Detailed Description

Complete technical specification and implementation details from the patent document.

This specification relates to processing data using machine learning models.

Machine learning models receive an input and generate an output, e.g., a predicted output, based on the received input. Some machine learning models are parametric models and generate the output based on the received input and on values of the parameters of the model.

Some machine learning models are deep models that employ multiple layers of models to generate an output for a received input. For example, a deep neural network is a deep machine learning model that includes an output layer and one or more hidden layers that each apply a non-linear transformation to a received input generate an output.

This specification describes a system implemented as computer programs on one or more computers in one or more locations that can generate a high-quality video with matching audio using an autoregressive token generation neural network model (“autoregressive token generation model”).

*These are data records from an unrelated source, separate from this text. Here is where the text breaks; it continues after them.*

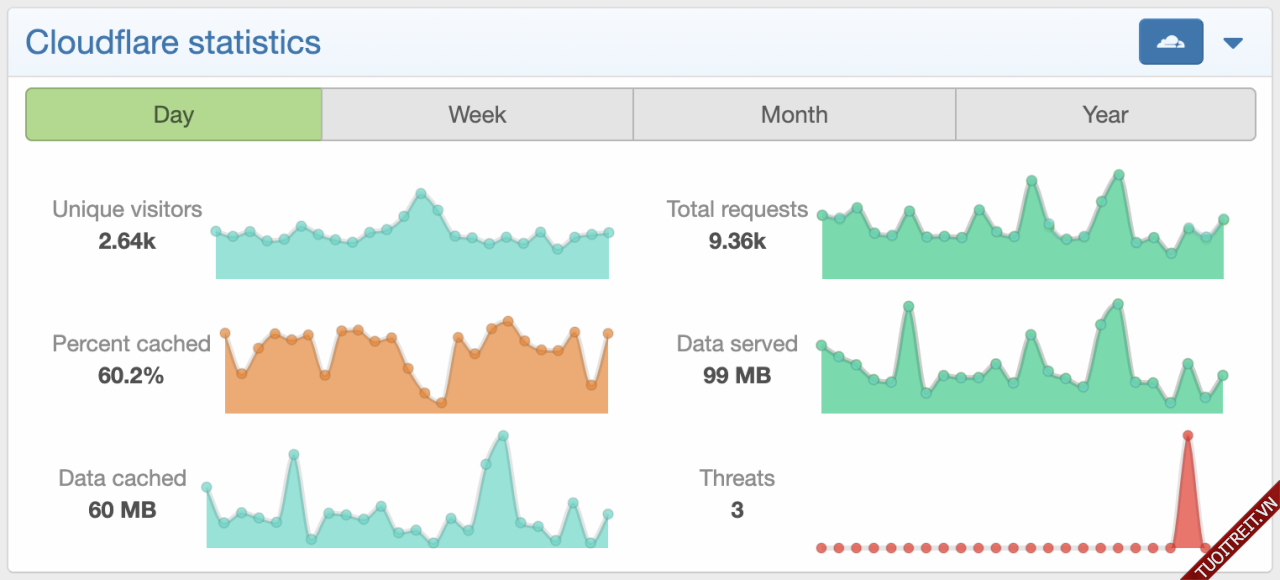This screenshot has height=580, width=1280.
Task: Expand the panel dropdown arrow
Action: 1233,43
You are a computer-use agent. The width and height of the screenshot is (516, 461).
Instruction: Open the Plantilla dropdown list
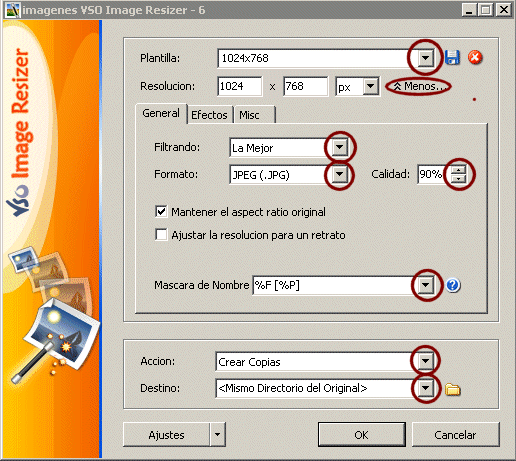coord(425,58)
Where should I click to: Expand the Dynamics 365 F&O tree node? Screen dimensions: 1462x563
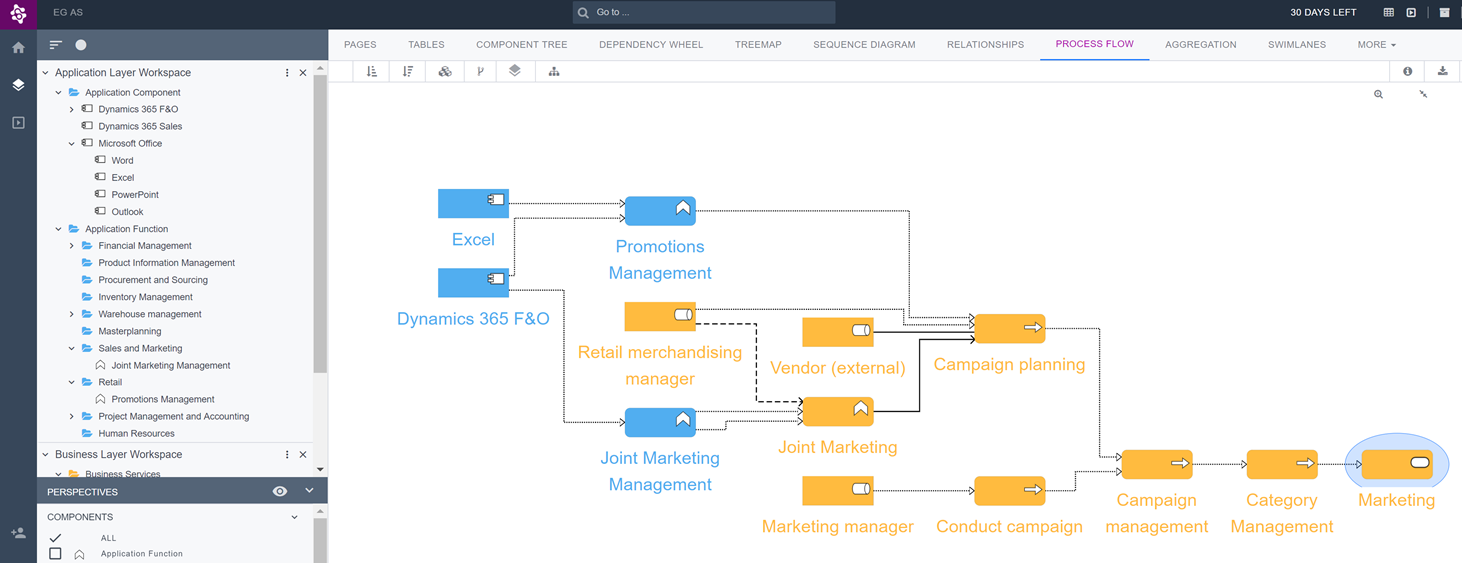[72, 109]
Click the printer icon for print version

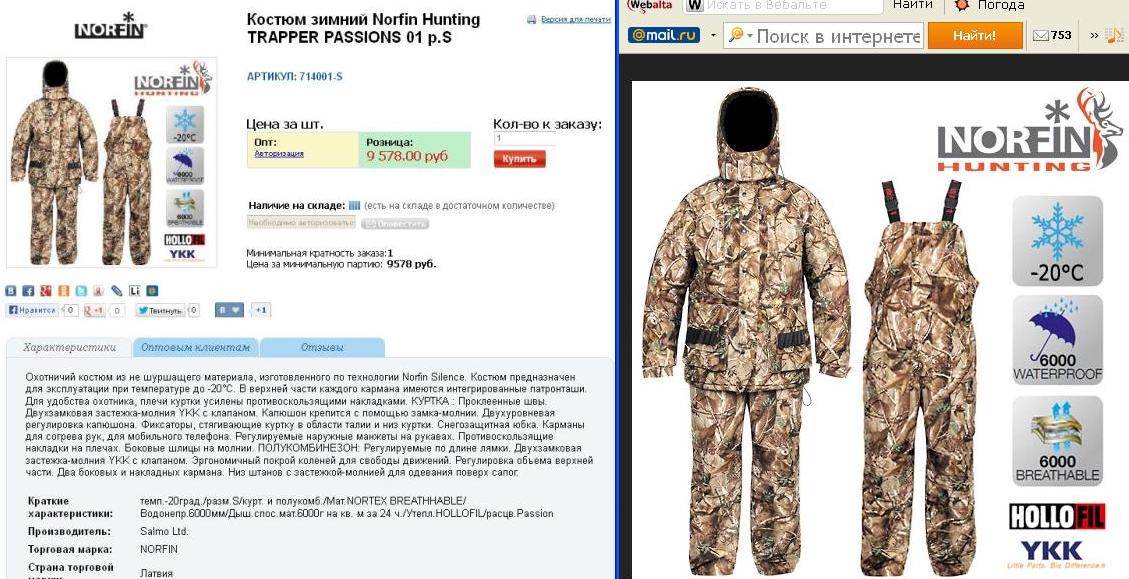coord(532,19)
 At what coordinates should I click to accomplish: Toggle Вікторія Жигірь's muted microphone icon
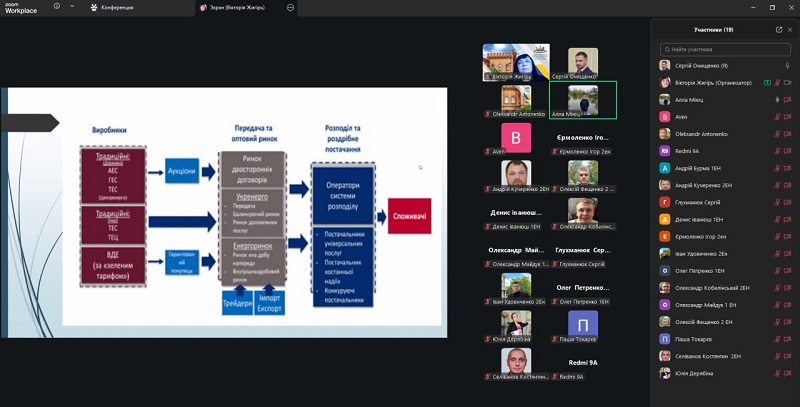pos(777,83)
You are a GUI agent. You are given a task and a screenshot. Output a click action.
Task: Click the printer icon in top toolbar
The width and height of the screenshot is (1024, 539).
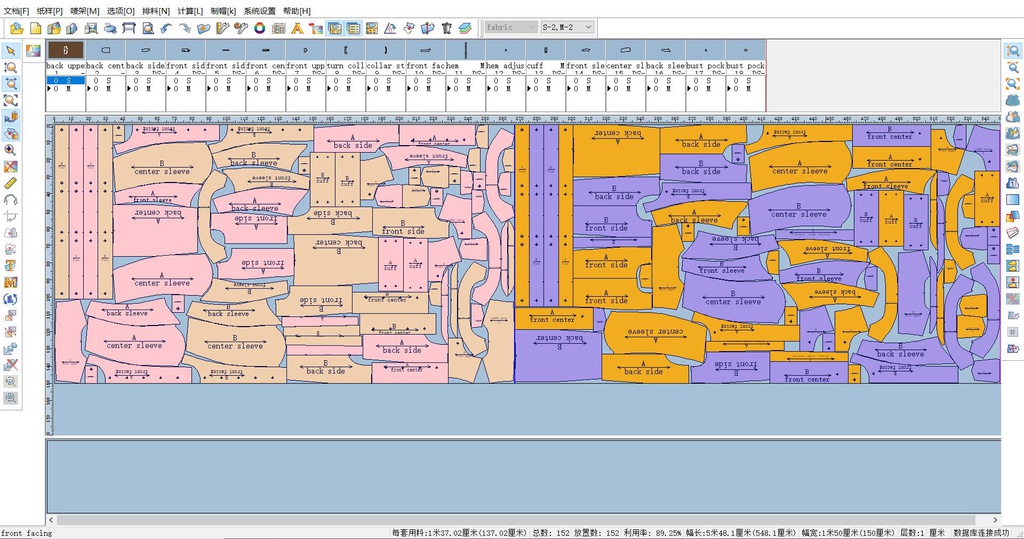coord(110,28)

More specifically, the system can generate a sequence of embeddings that represent a model input and can process the sequence of embeddings to generate different output sequences of tokens using the autoregressive token generation model, e.g., different output sequences that correspond with one or more output modalities. The autoregressive token generation model can function as a versatile multitask video generation model and can perform tasks such as text-to-video, image-to-video, video editing and video-to-video stylization depending on a task token included in the sequence of embeddings that represent the model input.

According to a first aspect there is provided a method for receiving a model input, processing the model input to generate an input sequence of embeddings that represents the model input, autoregressively generating, by processing the input sequence of embeddings using an auto-regressive token generation neural network, a combined output sequence that comprises a plurality of output sequences of tokens from a unified vocabulary of tokens, wherein each output sequence of tokens corresponds to a respective output modality of tokens from a set of a plurality of modalities that includes a video modality and one or more other modalities, and generating a model output that includes the video modality and the one or more other modalities, comprising, for each output sequence of tokens, decoding the sequence of tokens using a decoder neural network corresponding to the modality of the output sequence to generate an output of the modality of the output sequence.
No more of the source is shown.